Par contre, nous avons été particulièrement heureux de constater qu'ils ne s'opposaient nullement à ce que nous rouvrions le dossier de 93 et
que, par la même occasion, nous enquêtions aussi sur ce qui les tracassait à l'heure actuelle. Nous allions donc avoir l'occasion de
nous revoir et de creuser le sujet. Il y avait du pain sur la planche et il allait falloir procéder avec beaucoup d'ordre et de méthode, avec
énormément de patience. Les propriétaires signèrent sans problème les documents ad hoc et nous autorisèrent à prendre des photos de
l'extérieur de la maison et même de les publier.
Comme il était tard, qu'il nous restait de la route à parcourir et que -
somme toute - la journée avait été assez positive, l'entretien prit fin.
Remarques :
1) Le pylône à haute tension a beaucoup fait parler de lui, certains lui attribuant la cause des phénomènes.
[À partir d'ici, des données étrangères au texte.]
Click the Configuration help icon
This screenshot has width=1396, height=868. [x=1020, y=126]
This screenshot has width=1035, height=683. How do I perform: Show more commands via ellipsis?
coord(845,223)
Sa masse imposante, sa proximité par
rapport à la maison et la distance très faible qui séparaient les fils électriques du toit de la maison ne pouvaient qu'attirer l'attention de
tout enquêteur. Comme de fait, nous lui avons accordé - nous aussi - beaucoup d'importance et nous nous sommes donc lourdement penchés sur
son incidence éventuelle. Mais la science et la logique pure détruisent rapidement cette piste. Par exemple,notre "physicien de
service", à savoir M. Giovanni Cosentino calcula l'importance du champ électromagnétique provoqué par cette présence mais s'il y avait bel et
bien un champ électromagnétique en l'occurrence, en revanche il était totalement impossible que ce dernier provoque ce genre de phénomènes.
Voilà pour la science. En ce qui concerne la logique, il suffit de savoir qu'il existe, de par le monde entier, des milliers de cas
semblables sans pour cela que cela ne provoque le moindre déplacement d'objet(s).
2) Les renseignements que nous avons obtenus de la police démentent formellement ces appels répétitifs nocturnes !
3) Si la téléphonie, tant fixe que mobile, était systématiquement coupée au moment où les phénomènes (de la dualité exposée plus haut) avaient
lieu, comment donc faisaient-ils pour appeler la police ? A cela, c'est Monsieur Dubart qui expliqua que pour y arriver il était obligé de
prendre son téléphone mobile et de s'éloigner de sa maison pour retrouver du réseau.